I was really surprised to find that planters, colonial policymakers, and missionaries – three groups who almost never agreed – all seemed enthusiastic about the prospect of bringing several thousand Chinese indentured laborers to the West Indies. I was also surprised to find that their enthusiasm wasn’t really about the work that Chinese laborers would perform or even the competition which they would create in the labor market. Rather, it was about how Chinese laborers would create a capitalist culture by inspiring free blacks to emulate the supposed Chinese love of earning and spending money, thus pushing free blacks back to waged work on plantations. At the same time, missionaries and colonial policymakers believed that Chinese laborers would stand up for their legal rights in ways that other indentured laborers – especially Indians – would not. Missionaries hoped that this would inspire free blacks to stand up for their rights in cases in the face of planters who tried to withhold wages, use violence, or otherwise abuse and exploit them. Though this would change within a few decades, much of the initial interest in indentured labor after emancipation seems to have been on account of how it would supposedly reshape free black culture.
Do you have any advice for graduate students and early career professionals as they begin research projects or embark upon the writing process?
Like my other articles and my dissertation/book project, this article developed slowly and with great frustration. I tested its arguments at several conferences, went back to the archives several times to fill in gaps (as it dawned on me what those gaps were), and revised, revised, and then revised some more before ever submitting it. Then, after I submitted it and received the reader reports, I had to revise it a further two times. My advice to graduate students and my fellow early career scholars would be to keep working at it, and not to expect it to be a quick or easy process. However, having this second line of research (which is quite distinct from my dissertation/first book project) offered a nice change of pace when I got bored or frustrated with my first project.
What did you find to be the most challenging part of the project?
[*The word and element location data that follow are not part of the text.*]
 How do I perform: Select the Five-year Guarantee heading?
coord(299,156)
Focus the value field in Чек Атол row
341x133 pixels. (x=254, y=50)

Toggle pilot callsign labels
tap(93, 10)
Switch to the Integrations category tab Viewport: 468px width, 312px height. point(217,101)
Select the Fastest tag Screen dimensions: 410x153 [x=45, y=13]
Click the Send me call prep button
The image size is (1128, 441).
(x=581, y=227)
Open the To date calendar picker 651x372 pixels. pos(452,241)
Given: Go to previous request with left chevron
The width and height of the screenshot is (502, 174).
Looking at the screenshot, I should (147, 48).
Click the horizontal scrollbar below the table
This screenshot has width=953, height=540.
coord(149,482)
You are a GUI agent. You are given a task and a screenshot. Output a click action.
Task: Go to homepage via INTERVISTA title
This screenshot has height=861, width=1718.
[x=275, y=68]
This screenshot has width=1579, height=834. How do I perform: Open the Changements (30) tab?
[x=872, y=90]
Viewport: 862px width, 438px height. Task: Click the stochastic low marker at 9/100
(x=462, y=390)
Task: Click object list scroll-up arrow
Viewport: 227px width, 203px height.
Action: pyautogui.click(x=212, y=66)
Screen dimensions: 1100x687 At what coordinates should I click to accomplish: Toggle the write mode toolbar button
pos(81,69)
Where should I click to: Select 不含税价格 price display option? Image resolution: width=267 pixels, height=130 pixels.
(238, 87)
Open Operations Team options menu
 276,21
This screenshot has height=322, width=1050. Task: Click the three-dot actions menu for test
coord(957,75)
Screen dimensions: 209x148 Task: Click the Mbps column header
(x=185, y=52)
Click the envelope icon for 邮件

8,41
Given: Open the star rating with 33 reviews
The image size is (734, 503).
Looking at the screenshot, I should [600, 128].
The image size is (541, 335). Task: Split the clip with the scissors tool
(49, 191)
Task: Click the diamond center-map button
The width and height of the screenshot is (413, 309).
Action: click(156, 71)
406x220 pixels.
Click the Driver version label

The most challenging part of this project was mastering a new historiography. My first book is about the history of elementary teachers in Britain. It does engage with imperial history, but not too extensively. Working on this article required immersing myself in both imperial history writ large and specific debates within the history of the West Indies – especially about the “flight from the estates” in the wake of emancipation, the turn to indentured labor, and the nature of political authority.
Does your project have any particular relevance to the contemporary—political, social, cultural, etc.?
I’d like to think so. One of the things that this article – and the larger book project – tries to map out is the belief in the power of relatively small interventions to solve major economic, political, social, and ethical problems in a way that benefits everyone. It’s easy to understand the allure of such interventions, but figuring out why they seemed feasible even to policymakers and social reformers who had a lot of experience requires examining the particular constellation of ideas about the market, the role of the state, and race that existed at this historical moment. I think we’re living through another moment in which we’re fixating on easy fixes. The downside, then and now, is that this fixation can make it seem unnecessary, even counterproductive to undertake the long, expensive, and difficult work of addressing underlying structural and cultural problems. From the NHS to Britain’s relationship to the EU to urban violence to education, I think the obsession with finding an easy fix has drawn attention away from working towards real, sustainable solutions.
What are you working on next? Will you be pursuing related research questions or turning to something completely different?
This article will serve as the seed for my next book project, Easy Fixes: Race, Capitalism, and Social Engineering Schemes in the British West Indies, 1838-1880. This new project should keep me busy for quite a while.